The goal is to do all of this faster, with fewer errors. That includes many test tasks or utilities where the EDA tools have massively exploited automation, such as linting, autochecks, X-checking, CDC, reset and clock analysis, and static timing. Patterns in those automated tasks can be leveraged to improve outcomes.

“These patterns can be quickly learned from different runs on different designs using various customers. The variability in design types and customer types provides a rich suite of models which bolster the AI model’s capabilities to make sharper predictions.” said Ashish Darbari, CEO of Axiomise. “Typically, AI has been used by EDA to leverage regression information to make the subsequent runs faster and more efficient. In cases of UVM and Portable Stimulus, there has been a significant increase in employing AI-based learning for intelligent sequence generation to mitigate the stimulus challenge with UVM.”

However, Darbari questioned whether there is sufficient data to apply AI to different design types unless this is done in-house by big chip companies, leveraging data from their own internal projects.

Others points to similar concerns. Synopsys, for instance, has taken a narrow approach to solve specific problems in the multi-die space with AI/ML, applying the advanced technologies where they make the most sense.

“It’s not that you go and optimize the whole design, like you would do with a PPA push,” said Kabir. “The approach is different here. You’re trying to solve a particular problem and you’re trying to show a what-if and trend analysis, but also the traditional notion that you need to have a lot of designs in order to train your ML model. That’s not the approach we’re taking. ML has the ability to learn from run-to-run off the same problem. Let’s say I gave you the space of 1 million. What we’re seeing with our experiments is that AI is going to run, let’s say, 300 points, and then you run 50 of them in a batch. From batch-to-batch, ML can still learn and help you find the better design because ultimately you’re not going to run a million points. You want to run fewer points, but still get the trend. That’s where both AI and ML can really help you. This involves your techonomics. If you choose the wrong thickness for your insulation material, if you choose more metal layers in the package, all of these can impact your cost by a large amount, and these decisions are made much earlier in the design cycle. If you’re missing the mark there, your project may not even fly.”


Fig. 1: Current chip design methodologies have many iterations and are time-consuming. Source: Synopsys

One way to speed up this whole process is to reduce the amount of data for specific tasks, an approach that harkens back to high-level synthesis. “If you’re looking at data analytics, maybe you’re interested in one particular thing,” said Keysight’s Mueth. “How do you get to that one particular thing when you have this big glob of data to comb through? A lot of customers are struggling with this, and they have to do that manually. It’s one of the biggest problems people have with workflows today. The metadata helps in a lot of ways.

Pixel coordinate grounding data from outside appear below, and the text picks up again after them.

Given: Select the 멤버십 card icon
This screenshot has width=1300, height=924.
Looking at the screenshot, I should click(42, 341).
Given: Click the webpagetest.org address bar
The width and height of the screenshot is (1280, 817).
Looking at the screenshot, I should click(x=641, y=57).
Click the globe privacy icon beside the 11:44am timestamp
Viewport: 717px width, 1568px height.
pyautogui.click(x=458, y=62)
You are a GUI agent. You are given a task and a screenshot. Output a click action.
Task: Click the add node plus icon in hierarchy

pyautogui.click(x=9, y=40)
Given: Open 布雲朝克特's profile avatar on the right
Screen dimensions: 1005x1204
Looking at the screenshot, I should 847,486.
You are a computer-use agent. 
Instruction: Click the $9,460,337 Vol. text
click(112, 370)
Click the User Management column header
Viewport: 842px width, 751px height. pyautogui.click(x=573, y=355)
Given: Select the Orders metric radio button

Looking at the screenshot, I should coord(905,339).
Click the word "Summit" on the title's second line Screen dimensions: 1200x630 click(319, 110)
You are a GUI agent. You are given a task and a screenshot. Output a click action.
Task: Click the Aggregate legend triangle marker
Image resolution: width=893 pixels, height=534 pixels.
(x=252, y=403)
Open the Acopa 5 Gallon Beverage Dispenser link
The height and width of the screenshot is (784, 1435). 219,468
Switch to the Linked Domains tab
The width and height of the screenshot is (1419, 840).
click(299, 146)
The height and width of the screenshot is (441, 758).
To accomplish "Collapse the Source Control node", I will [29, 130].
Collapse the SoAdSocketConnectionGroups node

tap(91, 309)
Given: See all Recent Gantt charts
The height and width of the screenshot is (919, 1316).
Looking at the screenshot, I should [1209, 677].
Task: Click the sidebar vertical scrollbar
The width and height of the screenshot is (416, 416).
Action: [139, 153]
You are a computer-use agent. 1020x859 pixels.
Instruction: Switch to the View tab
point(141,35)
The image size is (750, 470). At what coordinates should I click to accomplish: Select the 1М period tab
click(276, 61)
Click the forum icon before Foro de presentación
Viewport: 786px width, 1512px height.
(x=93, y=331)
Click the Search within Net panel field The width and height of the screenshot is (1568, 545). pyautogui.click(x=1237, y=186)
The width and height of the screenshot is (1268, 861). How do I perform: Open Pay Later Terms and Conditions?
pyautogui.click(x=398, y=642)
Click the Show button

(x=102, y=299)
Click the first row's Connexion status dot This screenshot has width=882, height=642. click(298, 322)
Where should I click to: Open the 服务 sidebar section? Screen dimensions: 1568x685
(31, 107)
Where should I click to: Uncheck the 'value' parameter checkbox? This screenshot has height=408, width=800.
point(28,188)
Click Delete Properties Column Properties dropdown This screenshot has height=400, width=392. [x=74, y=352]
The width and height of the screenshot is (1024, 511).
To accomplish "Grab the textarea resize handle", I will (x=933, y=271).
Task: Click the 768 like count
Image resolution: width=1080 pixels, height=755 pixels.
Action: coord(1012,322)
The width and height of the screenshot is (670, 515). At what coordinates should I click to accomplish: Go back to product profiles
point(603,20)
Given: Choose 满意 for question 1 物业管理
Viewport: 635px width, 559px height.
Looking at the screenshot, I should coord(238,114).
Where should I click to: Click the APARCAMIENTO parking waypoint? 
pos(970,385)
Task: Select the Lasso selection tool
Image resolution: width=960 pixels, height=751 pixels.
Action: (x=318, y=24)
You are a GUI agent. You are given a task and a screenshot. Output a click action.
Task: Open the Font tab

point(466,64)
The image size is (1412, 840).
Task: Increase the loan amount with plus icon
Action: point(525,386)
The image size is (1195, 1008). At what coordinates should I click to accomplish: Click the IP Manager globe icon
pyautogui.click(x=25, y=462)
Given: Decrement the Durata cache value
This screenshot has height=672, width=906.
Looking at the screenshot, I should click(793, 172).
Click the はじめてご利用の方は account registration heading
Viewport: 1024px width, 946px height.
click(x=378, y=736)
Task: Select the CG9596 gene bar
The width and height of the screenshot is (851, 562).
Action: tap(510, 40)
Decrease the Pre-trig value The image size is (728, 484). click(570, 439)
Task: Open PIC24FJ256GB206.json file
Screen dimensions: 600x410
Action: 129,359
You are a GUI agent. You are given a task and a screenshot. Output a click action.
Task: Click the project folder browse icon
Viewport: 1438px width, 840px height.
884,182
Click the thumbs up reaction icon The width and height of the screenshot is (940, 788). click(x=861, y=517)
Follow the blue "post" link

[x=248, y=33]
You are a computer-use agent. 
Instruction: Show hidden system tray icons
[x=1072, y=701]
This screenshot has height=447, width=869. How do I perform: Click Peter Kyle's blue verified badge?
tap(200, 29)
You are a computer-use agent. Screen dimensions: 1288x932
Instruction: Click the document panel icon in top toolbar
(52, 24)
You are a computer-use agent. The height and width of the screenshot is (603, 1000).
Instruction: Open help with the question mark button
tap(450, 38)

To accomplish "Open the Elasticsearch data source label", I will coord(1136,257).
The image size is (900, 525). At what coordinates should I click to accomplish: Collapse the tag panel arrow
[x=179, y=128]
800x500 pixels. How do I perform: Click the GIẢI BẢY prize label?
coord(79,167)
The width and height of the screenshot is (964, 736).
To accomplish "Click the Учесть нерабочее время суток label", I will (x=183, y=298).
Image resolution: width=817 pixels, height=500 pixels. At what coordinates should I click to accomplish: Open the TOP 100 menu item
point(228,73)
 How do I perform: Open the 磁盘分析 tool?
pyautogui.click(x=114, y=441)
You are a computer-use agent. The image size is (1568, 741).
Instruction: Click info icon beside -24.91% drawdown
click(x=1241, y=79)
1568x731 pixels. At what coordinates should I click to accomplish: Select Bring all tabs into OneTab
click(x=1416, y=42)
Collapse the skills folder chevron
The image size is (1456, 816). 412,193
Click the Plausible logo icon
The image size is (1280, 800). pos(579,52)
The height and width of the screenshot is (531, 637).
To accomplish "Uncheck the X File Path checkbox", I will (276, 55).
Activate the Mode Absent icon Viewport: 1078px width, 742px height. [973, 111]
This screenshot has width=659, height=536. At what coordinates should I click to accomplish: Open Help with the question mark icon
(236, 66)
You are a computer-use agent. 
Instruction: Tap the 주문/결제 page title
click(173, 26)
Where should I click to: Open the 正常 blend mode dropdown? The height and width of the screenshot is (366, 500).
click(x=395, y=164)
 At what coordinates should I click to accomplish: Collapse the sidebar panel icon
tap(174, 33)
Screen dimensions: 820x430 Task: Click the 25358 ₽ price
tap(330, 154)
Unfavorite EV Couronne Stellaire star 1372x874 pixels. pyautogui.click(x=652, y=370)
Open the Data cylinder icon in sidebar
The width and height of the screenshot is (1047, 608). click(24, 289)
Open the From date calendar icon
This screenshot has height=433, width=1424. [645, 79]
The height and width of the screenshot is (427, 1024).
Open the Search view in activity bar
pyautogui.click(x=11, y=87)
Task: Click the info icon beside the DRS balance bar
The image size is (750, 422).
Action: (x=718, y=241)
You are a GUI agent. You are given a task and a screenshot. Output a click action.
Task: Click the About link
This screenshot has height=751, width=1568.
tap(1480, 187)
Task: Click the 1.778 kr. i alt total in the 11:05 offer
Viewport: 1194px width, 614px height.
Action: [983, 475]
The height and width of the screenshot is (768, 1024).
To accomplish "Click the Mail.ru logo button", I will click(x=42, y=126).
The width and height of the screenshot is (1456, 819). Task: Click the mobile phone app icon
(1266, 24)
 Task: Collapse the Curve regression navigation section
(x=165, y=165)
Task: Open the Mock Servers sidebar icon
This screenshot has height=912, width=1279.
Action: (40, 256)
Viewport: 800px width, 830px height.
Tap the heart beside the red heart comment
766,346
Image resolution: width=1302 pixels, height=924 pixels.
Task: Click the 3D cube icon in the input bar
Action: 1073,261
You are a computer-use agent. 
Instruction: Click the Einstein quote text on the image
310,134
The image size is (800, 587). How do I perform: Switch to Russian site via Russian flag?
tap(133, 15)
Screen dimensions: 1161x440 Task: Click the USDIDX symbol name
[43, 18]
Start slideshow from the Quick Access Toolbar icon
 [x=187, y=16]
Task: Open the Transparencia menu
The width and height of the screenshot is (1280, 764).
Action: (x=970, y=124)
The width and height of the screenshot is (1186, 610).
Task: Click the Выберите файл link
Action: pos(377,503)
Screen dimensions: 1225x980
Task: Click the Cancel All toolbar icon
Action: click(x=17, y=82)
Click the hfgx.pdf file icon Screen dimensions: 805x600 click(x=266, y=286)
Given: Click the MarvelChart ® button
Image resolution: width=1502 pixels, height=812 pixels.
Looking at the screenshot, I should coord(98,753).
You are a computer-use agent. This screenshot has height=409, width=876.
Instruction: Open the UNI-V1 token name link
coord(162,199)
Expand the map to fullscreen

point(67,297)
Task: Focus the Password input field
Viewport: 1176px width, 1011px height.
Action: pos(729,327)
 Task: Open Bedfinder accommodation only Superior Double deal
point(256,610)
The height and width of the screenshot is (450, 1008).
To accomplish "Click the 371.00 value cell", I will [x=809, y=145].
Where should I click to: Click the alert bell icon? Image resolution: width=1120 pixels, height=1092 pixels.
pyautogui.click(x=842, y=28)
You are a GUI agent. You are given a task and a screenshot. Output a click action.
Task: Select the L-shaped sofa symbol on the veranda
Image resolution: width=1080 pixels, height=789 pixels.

If the data is stored in the proper format, you can access it through databases, and you can query and get down to the data that you want to that way. But another useful way of getting at that data is, because it’s tagged, if you set up your data analytics to key off those tags, then you can reduce the data very quickly. Maybe I have a bunch of data that shows results against requirements. I need a digital thread that links that data to the requirement, to the process that was used to get the data, my version controls — the collection of all the different process elements that produce that data. If I see something that failed, maybe I can do data reduction by keying off all the fails. Then I want to key off the fails in the area that I’m interested in, reducing the data further.”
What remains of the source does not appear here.